De repente, a assembleia sinodal da Europa, que tem decorrido em Praga com cerca de 200 participantes, passou a dar visibilidade aos restantes 260 que, através de videoconferência, estiveram também a participar nestes dias. E os contributos que deram reforçaram aspetos já salientados, mas também trouxeram pistas novas. Esta quinta-feira, 9 de fevereiro, será o dia de acolher a proposta de documento conclusivo e de o debater em sessão plenária.
À medida que os trabalhos sinodais desta etapa continental europeia avançam, os delegados e convidados começam a sublinhar o valor da experiência vivida e a vincar o papel da metodologia da “conversação espiritual”, que estruturou e inspirou o percurso. Discretamente, por detrás dessa metodologia, está a figura de Mauricio López Oropeza, um latino-americano que participou na organização do Sínodo da Amazónia, é secretário executivo da Conferencia Eclesial da Amazónia, membro do dicastério romano para a Promoção do Desenvolvimento Humano Integral e coordenador da task force do Sínodo sobre a Sinodalidade. É, além disso, membro de uma Comunidade de Vida Cristã (CVX) e foi presidente da rede mundial de CVX.
A via da “conversação espiritual”

Nesta quarta-feira, Oropeza explicitava aquilo que, de algum modo, já tinha delineado, no primeiro dia dos trabalhos: o caminho que foi sendo feito partiu do “eu” – o que cada uma das delegações e participantes fez, trouxe e partilhou; passando por um “tu” – que é a atenção ao que os outros trouxeram e partilharam; até chegar a um “nós” – o que encontraram, todos, nesse processo de escuta, que acharam dever ser enunciado e aprofundado, e que eventualmente entendem ser de levar para uma etapa posterior (neste caso, do processo sinodal).

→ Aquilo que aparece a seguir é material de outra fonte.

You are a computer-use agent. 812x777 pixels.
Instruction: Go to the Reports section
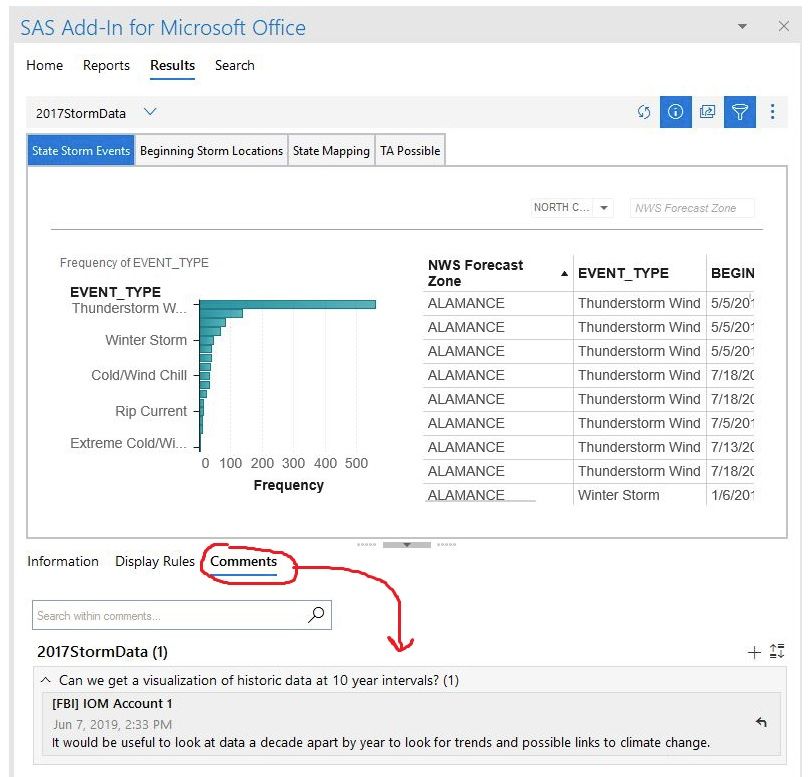click(x=106, y=65)
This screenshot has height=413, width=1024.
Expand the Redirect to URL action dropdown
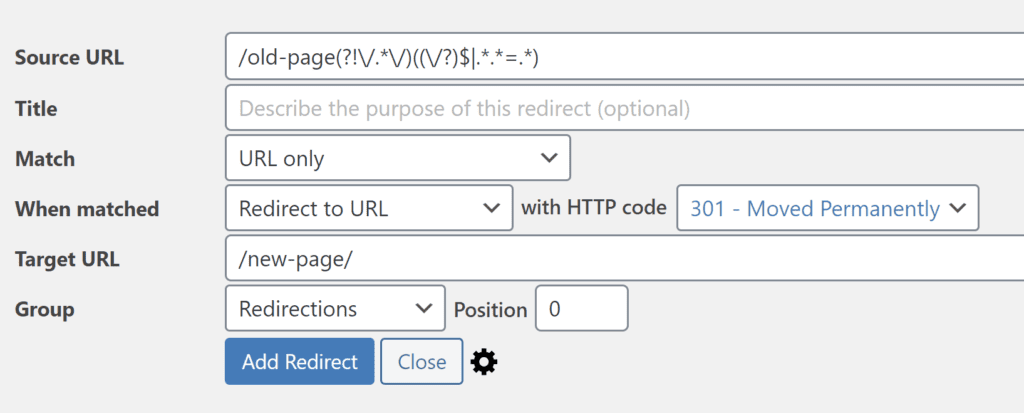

Os grupos pequenos, diversificados linguística e culturalmente, são tempos fundamentais, tal como a partilha em sessão plenária. Em ambos os casos, antes, durante e no fim, há tempos de respiração, de oração, de espaço para ressonância interior do que está a ser partilhado. Esta assembleia sinodal foi uma “profunda experiência deste modo de avançar sinodalmente”, como foi reconhecido em múltiplas intervenções.
Para os jornalistas que cobrem este tipo de acontecimentos, sobretudo quando acompanham à distância, torna-se complicado dar conta da multiplicidade de aspetos processuais e de conteúdo que fazem uma assembleia como a de Praga. Tanto mais que, para as línguas menos acessíveis, só havia tradução simultânea para quem se encontrava a participar presencialmente. Assim, além da vertente metodológica referida, cabe destacar alguns pontos necessariamente seletivos, que se foram destacando.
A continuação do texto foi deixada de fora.